28 Ekim 2017 tarihinde yayınlanmıştır.
Resûlullah da istiğfâr eder, sen de ben de ederiz. Kelimeleri aynıdır ama ma'nâları farklıdır.Diğer bir yazımızda da Resûl-i Ekrem Efendimizin istiğfârı hakkındaki hikmetleri ve gayn mes'elesini îzâha gayret etmişdik. "Hasenatü'l-ebrâr seyyiâtü'l-mukarrabîn" sözünü îzâh edereken de bu mes'eleye değinmişdik.
Seni günâh işlemeye kâbiliyyeti olmayacak şekilde yani ma'sûm olarak yarattım. Sen, nübüvvetini izhâr etmeden önce de günâhsızdın, nübüvvetini izhar ettikten sonra da günâh işlemen mümkün değil. Sen her türlü günâhdan ve hatâdan mahfûzsun. Kendine lâyık görmediğin için istiğfâr ettiğin hâller, günâh ve kusur değildir. Sana hiç kimseye vermediğim büyük ni'metleri vereceğim. Sana sırât-ı nübüvvetde öyle büyük bir nusret ve feth vereceğim ki senden önce hiç bir nebî senin nâil olacağın bu nimetlere nâil olmadı, senin erişeceğin makâma da erişmedi.
Ehlullahın bildirdiğine göre feth üç türlüdür. Şöyle ki :
Birincisi "feth-i karîb"dir ki, mak'am-ı kalbde, feth-i melekût-i ef'aldir. Bu makâmda nefsin hicâb-ı hissi zâil olup, ef'âli, ef'âl-i Hakk'da fânî olur ki tevhîd-i ef'âl mertebesidir. Sûre-i Saff'daki نَصْرٌ مِّنَ اللَّهِ وَفَتْحٌ قَرِيبٌ âyeti buna işâret eder. âyet-i kerîmedeki "karîb/yakın" lafzı bu mertebenin ik mertebe olduğuna, "nasrun minallah/Allah'dan yardım" lafzı da Hakk'ın yardımı olmadan sadece cehd ederek bu makâma erilemeyeceğine işâretdir.
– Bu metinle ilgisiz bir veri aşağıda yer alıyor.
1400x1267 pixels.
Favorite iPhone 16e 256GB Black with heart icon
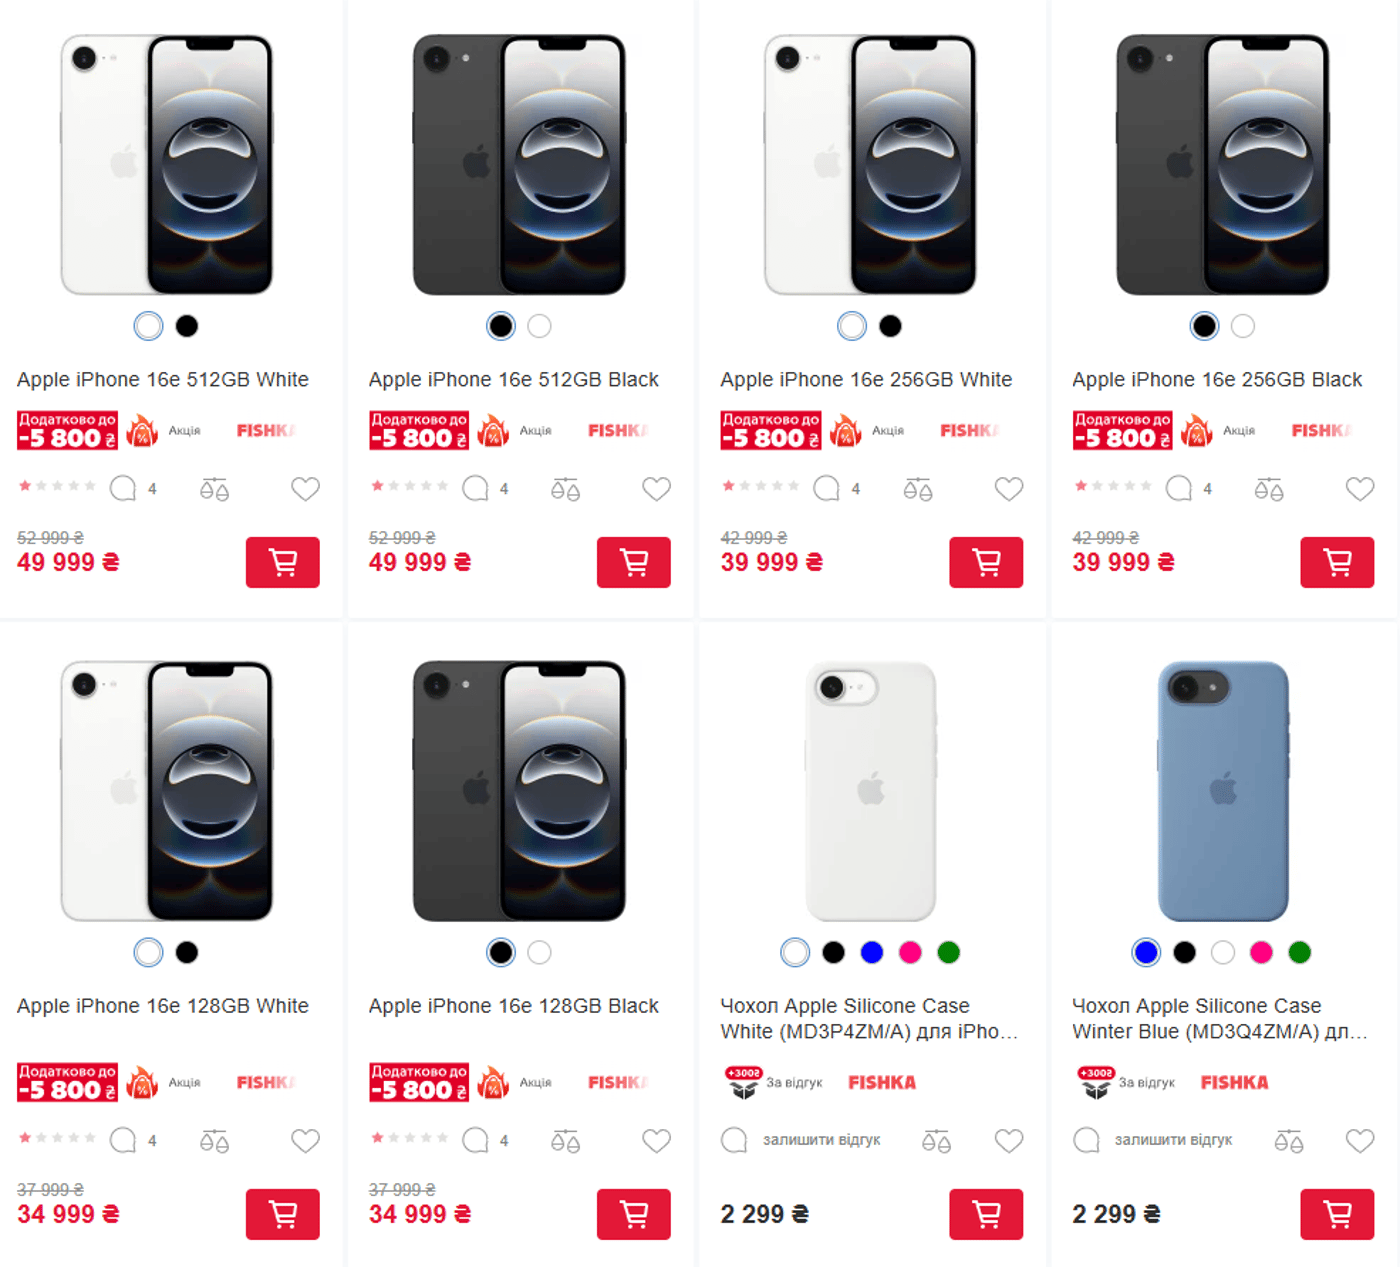click(x=1360, y=489)
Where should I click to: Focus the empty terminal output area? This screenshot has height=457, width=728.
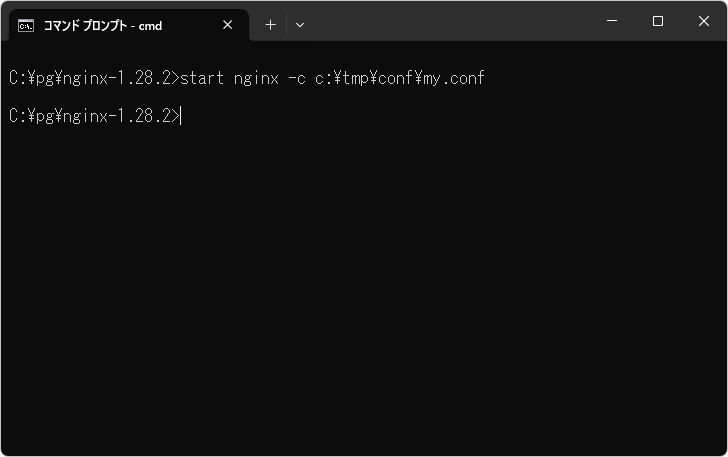pos(364,290)
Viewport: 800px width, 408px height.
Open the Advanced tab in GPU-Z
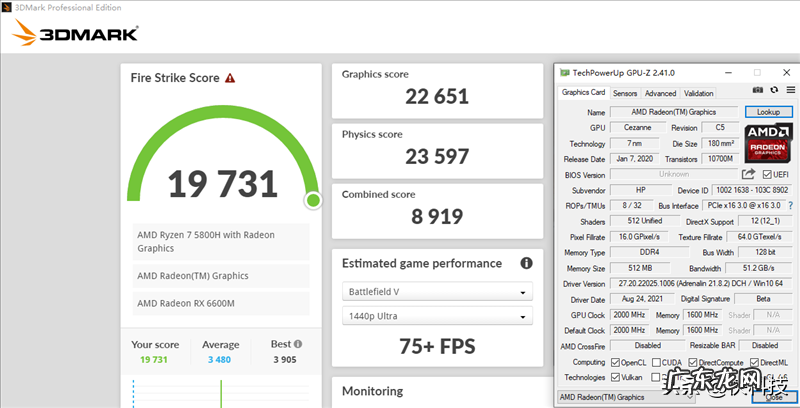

İkincisi "feth-i mübîn"dir ki, makâm-ı rûhda, feth-i ceberût-i sıfatdır. Bu makâmda nefsin hicâb-ı hayâli zâil olup, sıfâtı sıfat-ı Hakk'da fenâ bulur ki tevhîd-i sıfat mertebesidir. Sûre-i Feth'deki إِنَّا فَتَحْنَا لَكَ فَتْحًا مُّبِينًا âyeti buna işâret eder. "İnnâ/Biz" lafzı bir önceki mertebeye de işâret eder.
Üçüncüsü "feth-i mutlak"dır ki, makâm-ı sırrda feth-i lâhut-i zâtdır. Bu makâmda nefsin hicâb-ı vehmi zâil olup, zâtı zât-ı Hakk'da fenâ bulur ki tevhîd-i zât mertebesidir. Sûre-i Nasr'ın başındaki إِذَا جَاء نَصْرُ اللَّهِ وَالْفَتْحُ âyeti buna işâret eder. "Feth"in harf-i ta'rîf ile gelmesi ve ilk âyetdeki "nasrun minallah" yerine "nasrallah" denilmesinde de latîf ma'nâlar vardır.
Hülâsâ-i kelâm, anlaşılıyor ki, Resûl-i Ekrem Efendimizin istiğfârı, bir suç veyâ günâh için değil, bir mertebe yukarıya 'urûc ettiklerinde bir aşağıdaki mertebeye nazaran yaptıkları istiğfârdır. Zîrâ ef'âl, sıfata, sıfat da zâta perdedir. Diğer bir ifâde ile kalb, rûha, rûh da sırra perdedir. İşte Efendimizin istiğfarı bu hicâblar içindir. Cenâb-ı Hakk'ın mağfireti de O'nu bütün bu perdelerden kurtarıp zâtına mir'ât edinmesidir.